Final Report Summary - GEO-INSTALL (Modelling installation effects in geotechnical engineering)


Executive Summary:

The aim of the proposed project was to develop new numerical tools for modelling large deformation problems in geotechnics, as these affect all constructions. Infrastructure construction all over the world involves installation of structural elements, such as piles, ground improvement and reinforcement into natural geomaterials, such as soils. The installation process itself can be quasi-static (for example jacked piles) or dynamic (e.g. stone columns and driven piles). The installation involves very large deformations and causes changes in the pore pressures and the structure of the soils, changing both the apparent stiffness and the strength of the soil. These issues were explored in the project by developing new models and techniques, both within the context of large deformation finite element analyses and the so-called Material Point Method (MPM), which is a meshfree numerical method based on FEM.

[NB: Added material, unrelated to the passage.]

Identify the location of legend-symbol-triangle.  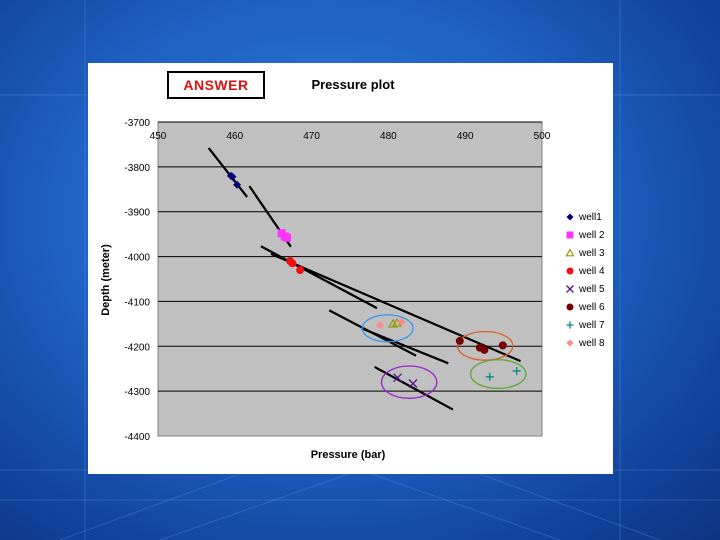
(570, 252).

As the IAPP scheme is fundamentally a knowledge-exchange and secondment scheme, most of the actual research had to be funded by other sources. As part of the project, the material modelling capabilities for cyclic and dynamic loading have been extended, and these are now increasingly applied to practical context. This involved development of user-defined models for clays and sands. The former incorporate features such as anisotrotropy, bonding and destructuration, rate effects and ability to model cyclic loading/unloading behaviour including hysteresis. The former include void ratio dependency and ability to model sand liquifaction. Under the sub-theme of enhanced finite elements, new approach for modelling periodic ground improvement using volume averaging technique was developed and is currently being validated against instrumented field structures. Similarly, the embedded pile concept was further validated and developed during the project and these advances have been included in the latest release of the Plaxis finite element code. With regards of soil modelling, the work continues to some extent as part of FP7 IAPP project CREEP (Creep of Geomaterials), coordinated by NTNU, in which Deltares (GDI), NGI and USTRAT are partners (USTRAT has since the start of the project been replaced by CHALMERS).

For modelling large deformation and impact problems, associated with installation both quasi-static and dynamic MPM codes were developed as part of the project. These codes are still in rather early stages of development to allow for large scale commecial use, and this work continues as part of IAPP project MPM-DREDGE (PIAP-GA-2012-324522) focussing on modelling fluid-soil interaction.